Sorry for so many questions, but I just dont understand how this works. It sounds great on the surface, but does it stand up to scrutiny?
That’s what I’m getting it – it says ‘observed after’ – it does not state a link.
It’s not the same as writing on the packet “may cause XXX”.
LeSving wrote:
She is nurse, and had the AZ vaccine about 5 weeks ago. She is still feeling side effects like headache.
Or she believes this is a side effect.
Judging my case (and my wife’s case), there are no side effects of AZ vaccine. Literarily zero, even place of injection was invisible 5 min after being jabbed. But individual cases don’t count. It’s total number that’s important within certain group and conclusion withdrawn from wider picture.
BTW within family we got all three (Pfizer, AZ and Moderna) and nobody had any side effect at all, including my 83 year old mother who got Moderna.
Well, I finally managed to get dates for vaccination in mid April and mid May respectively. So far, AZ is not released here and so hopefully I’ll get either Pfizer or Moderna. Will see.
MedEwok wrote:
A combination of thrombosis and thrombocytopenia, in some cases accompanied
by bleeding, was very rarely observed after vaccination with AstraZeneca’s
COVID-19 vaccine.
BTW when you read the data their are lots of reports of rarely observed conditions.

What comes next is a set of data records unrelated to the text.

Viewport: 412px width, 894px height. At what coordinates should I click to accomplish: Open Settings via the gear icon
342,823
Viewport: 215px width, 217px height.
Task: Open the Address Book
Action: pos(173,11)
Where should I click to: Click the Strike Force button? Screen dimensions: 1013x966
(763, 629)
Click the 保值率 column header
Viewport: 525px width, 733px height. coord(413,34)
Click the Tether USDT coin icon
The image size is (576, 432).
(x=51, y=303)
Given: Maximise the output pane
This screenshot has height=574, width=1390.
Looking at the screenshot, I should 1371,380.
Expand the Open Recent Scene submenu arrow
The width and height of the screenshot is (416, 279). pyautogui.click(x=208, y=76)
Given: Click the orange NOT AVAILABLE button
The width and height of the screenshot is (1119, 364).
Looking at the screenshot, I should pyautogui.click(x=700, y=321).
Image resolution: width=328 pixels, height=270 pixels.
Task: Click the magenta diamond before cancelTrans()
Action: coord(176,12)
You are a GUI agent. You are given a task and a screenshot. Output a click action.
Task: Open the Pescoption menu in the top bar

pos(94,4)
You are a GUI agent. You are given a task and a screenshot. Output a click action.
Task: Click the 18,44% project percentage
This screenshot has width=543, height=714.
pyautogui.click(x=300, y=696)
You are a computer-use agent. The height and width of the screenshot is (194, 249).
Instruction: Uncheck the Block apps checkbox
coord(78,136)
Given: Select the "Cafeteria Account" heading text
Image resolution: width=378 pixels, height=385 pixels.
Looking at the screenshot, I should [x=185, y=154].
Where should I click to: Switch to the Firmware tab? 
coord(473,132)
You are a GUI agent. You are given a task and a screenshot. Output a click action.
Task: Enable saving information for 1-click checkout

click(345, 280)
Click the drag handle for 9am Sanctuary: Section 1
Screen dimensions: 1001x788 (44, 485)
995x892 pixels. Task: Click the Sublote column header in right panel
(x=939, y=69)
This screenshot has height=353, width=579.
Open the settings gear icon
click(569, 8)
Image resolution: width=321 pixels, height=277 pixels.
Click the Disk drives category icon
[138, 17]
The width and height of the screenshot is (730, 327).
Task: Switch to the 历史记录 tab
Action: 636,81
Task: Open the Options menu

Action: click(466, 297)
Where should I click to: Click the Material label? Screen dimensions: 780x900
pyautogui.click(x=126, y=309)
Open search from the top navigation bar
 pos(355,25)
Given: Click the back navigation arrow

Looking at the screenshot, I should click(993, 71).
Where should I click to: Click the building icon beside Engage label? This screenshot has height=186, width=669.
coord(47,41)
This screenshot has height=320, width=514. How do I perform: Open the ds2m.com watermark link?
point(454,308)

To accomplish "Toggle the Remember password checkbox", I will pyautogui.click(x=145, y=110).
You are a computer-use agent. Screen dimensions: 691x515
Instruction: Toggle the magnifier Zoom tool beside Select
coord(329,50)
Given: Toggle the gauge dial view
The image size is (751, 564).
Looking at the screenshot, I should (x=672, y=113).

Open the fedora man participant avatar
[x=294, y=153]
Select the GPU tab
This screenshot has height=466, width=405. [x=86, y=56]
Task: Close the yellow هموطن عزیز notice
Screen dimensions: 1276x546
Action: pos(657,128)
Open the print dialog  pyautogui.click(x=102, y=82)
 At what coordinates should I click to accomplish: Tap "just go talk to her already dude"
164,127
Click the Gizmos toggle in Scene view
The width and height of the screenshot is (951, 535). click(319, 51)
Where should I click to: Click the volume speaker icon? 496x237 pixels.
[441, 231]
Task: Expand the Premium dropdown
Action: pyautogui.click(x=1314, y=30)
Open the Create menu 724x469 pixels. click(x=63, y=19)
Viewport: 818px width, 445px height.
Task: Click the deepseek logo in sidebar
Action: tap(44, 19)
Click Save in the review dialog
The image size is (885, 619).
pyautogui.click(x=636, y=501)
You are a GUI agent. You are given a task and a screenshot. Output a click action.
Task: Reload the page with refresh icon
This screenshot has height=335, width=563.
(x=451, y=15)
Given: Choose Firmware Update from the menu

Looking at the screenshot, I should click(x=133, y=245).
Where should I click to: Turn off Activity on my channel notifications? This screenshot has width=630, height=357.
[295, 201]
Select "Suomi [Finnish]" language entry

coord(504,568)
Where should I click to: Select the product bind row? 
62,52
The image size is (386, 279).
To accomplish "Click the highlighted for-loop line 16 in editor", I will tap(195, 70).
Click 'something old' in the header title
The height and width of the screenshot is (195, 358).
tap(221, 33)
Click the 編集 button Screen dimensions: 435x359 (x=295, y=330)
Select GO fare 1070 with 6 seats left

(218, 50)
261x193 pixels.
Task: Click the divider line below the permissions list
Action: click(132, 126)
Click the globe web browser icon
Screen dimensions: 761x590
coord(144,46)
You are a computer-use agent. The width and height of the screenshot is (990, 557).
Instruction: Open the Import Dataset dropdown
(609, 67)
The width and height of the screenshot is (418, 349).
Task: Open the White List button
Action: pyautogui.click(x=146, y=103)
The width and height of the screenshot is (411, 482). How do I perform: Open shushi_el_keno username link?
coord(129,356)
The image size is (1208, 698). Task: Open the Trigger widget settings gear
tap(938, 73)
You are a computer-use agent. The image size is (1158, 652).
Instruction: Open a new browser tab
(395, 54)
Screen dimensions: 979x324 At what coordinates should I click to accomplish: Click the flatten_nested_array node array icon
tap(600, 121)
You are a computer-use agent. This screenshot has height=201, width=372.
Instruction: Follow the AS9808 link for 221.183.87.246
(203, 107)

This true of all the vaccines.
Rarely observed conditions are one thing, and a direct statistical relationship between the two, another. Lots of these events (rare or not) occur in the population without vaccines. Are any of these events statistically more common (and by how much) after the vaccine? Produce valid data and I am sure every regulator will sit up and take note.
If the data already exists, post it up. I would argue, simple really. Why are connections be inferred, without setting out the scientific bais. I might not understand, but hell I would like to have a go.